In the study by Li and colleagues[5], of 425 patients with pneumonia and confirmed 2019-nCoV, infection was in adults age 60 years or older, and 57% were male. Of reported patients, about one-third to one-half had underlying medical comorbidities, including diabetes, hypertension, and cardiovascular disease. Very few of the cases reported have been in children.
Influenza B, which affects young people more severely, has been reported more often this season on a national level, according to the CDC’s most recent flu-surveillance report.[2] In contrast to the 2019-nCoV, more than half of specimens that tested positive for influenza this season have been in people younger than age 25 years, according to the CDC. They emphasize that anyone can get sick with flu (even healthy people), and serious problems related to flu can happen at any age.[6] Complications of flu can include bacterial pneumonia, ear infections, sinus infections, and worsening of chronic medical conditions, such as congestive heart failure, asthma, or diabetes.[6] Some people are at high risk of developing serious flu-related complications if they get sick (ie, age ≥65 years; people of any age with certain chronic medical conditions such as asthma, diabetes, or heart disease; pregnant women and children younger than age 5 years but especially children younger than age 2 years.[6]
Transmission
In the study by Li et al,[5] human-to-human transmission was confirmed among close contacts.

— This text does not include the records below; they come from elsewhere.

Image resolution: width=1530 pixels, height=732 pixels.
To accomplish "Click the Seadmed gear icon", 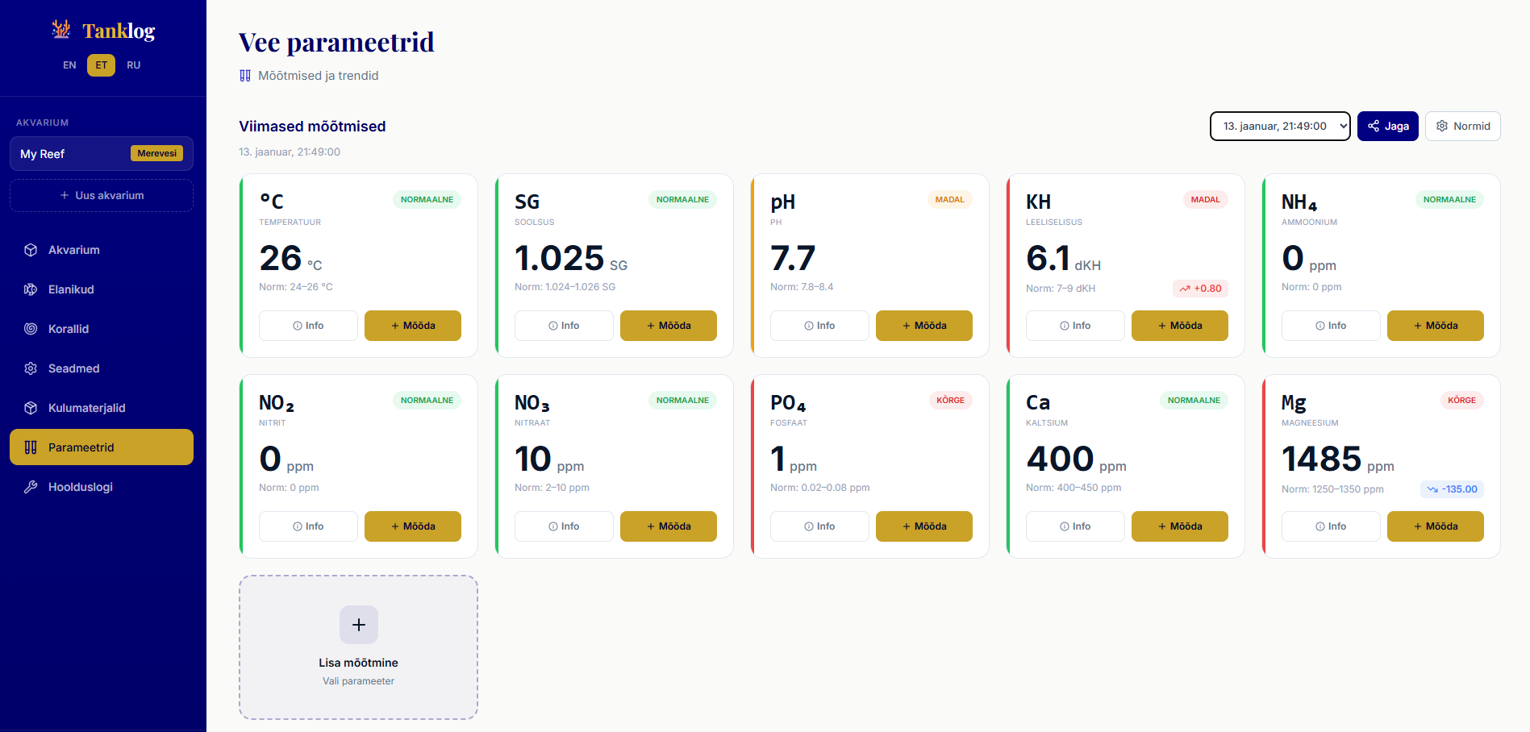I will pos(31,368).
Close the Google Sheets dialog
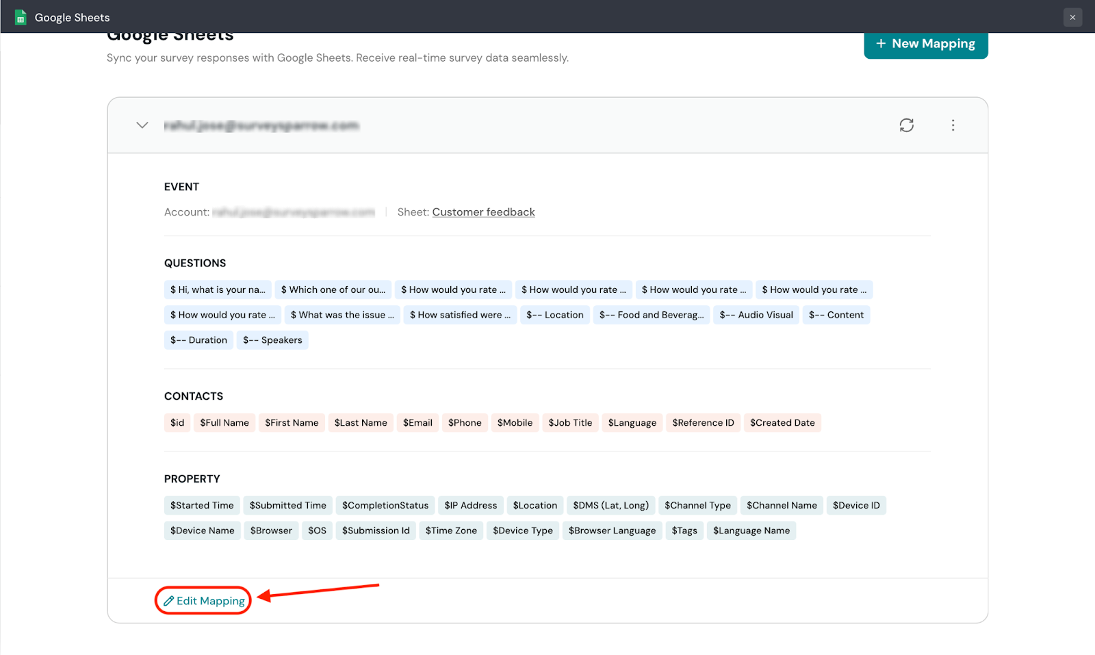 1072,17
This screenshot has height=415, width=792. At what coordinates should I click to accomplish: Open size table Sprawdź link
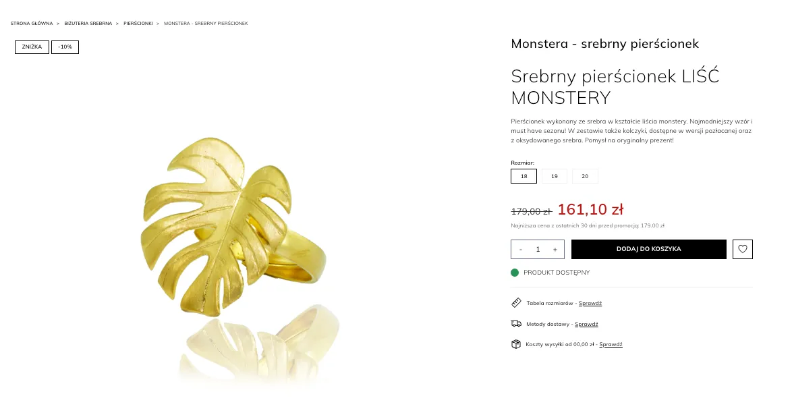590,304
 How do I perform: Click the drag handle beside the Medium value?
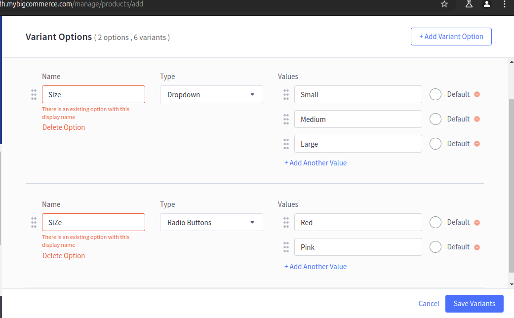click(x=286, y=119)
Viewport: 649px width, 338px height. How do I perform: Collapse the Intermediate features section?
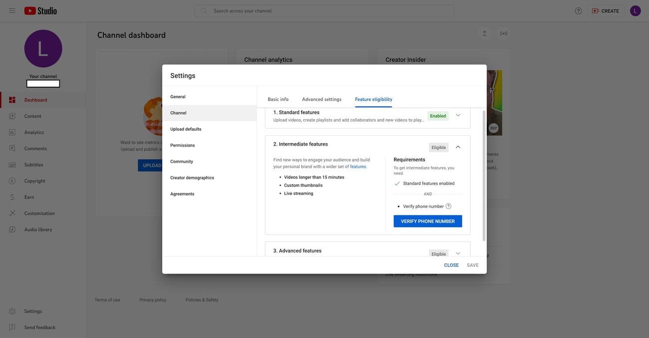coord(458,147)
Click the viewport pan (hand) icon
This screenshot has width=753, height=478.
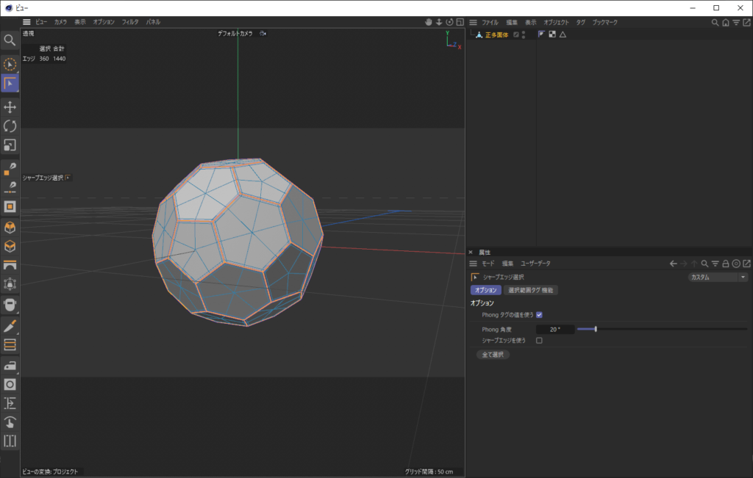click(x=428, y=22)
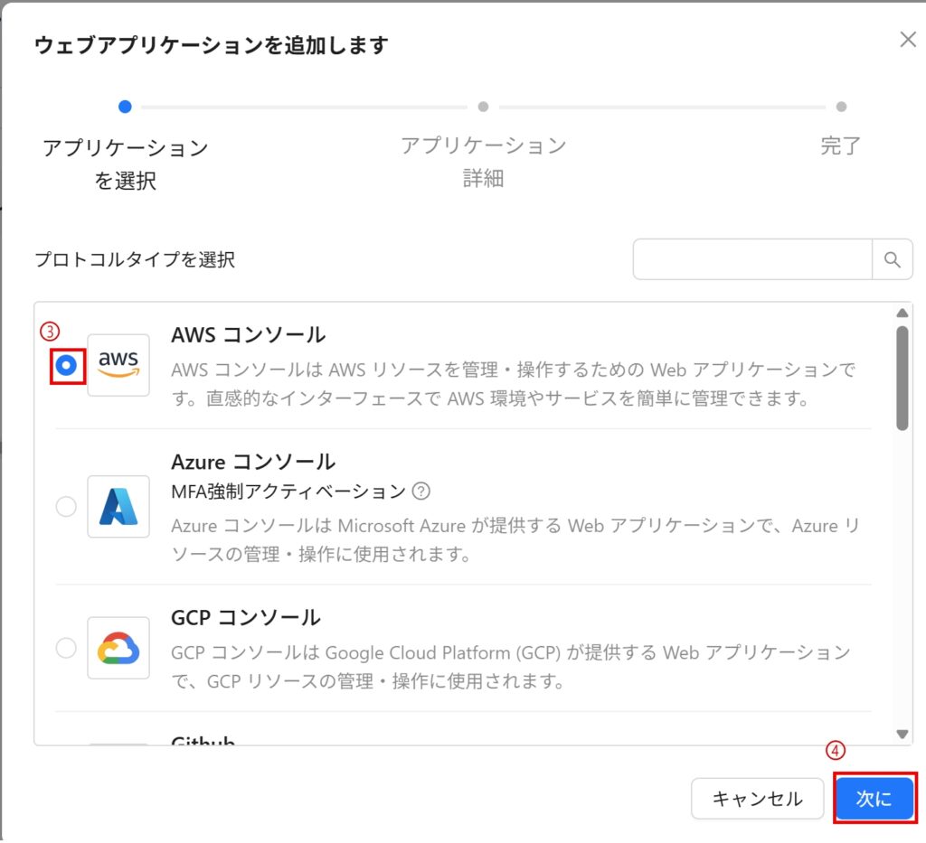Viewport: 926px width, 843px height.
Task: Click the search magnifier icon
Action: point(892,260)
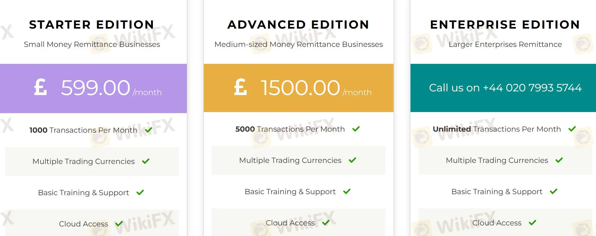Click Medium-sized Money Remittance Businesses subtitle
This screenshot has width=596, height=236.
(298, 44)
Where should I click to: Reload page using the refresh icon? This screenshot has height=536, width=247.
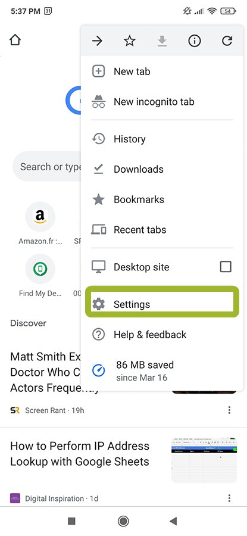(227, 41)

With the flu, viruses are spread mainly by droplets through coughing, sneezing, or talking and inhaled into the lungs, according to experts.[6] People with flu can spread it to others up to about 6 feet away. Less often, a person might get flu by touching a surface or object that has flu virus on it and then touching their own mouth, nose, or possibly their eyes.[6] The CDC recommends following guidelines to prevent the spread of viruses, such as handwashing, disinfecting surfaces, and avoiding contact with persons who have been infected.[12]
To conclude, according to the WHO,[13] differentiating the flu from 2019-nCoV can be difficult through clinical symptoms alone because the symptoms are similar, as is the case with infectious respiratory illnesses. Clinicians need to perform a thorough history and physical examination and perform necessary tests to make a proper diagnosis.
**Studies cited had various limitations, including small sample size, exclusion of suspected but undiagnosed cases, and lack of more detailed patient information and clinical outcomes.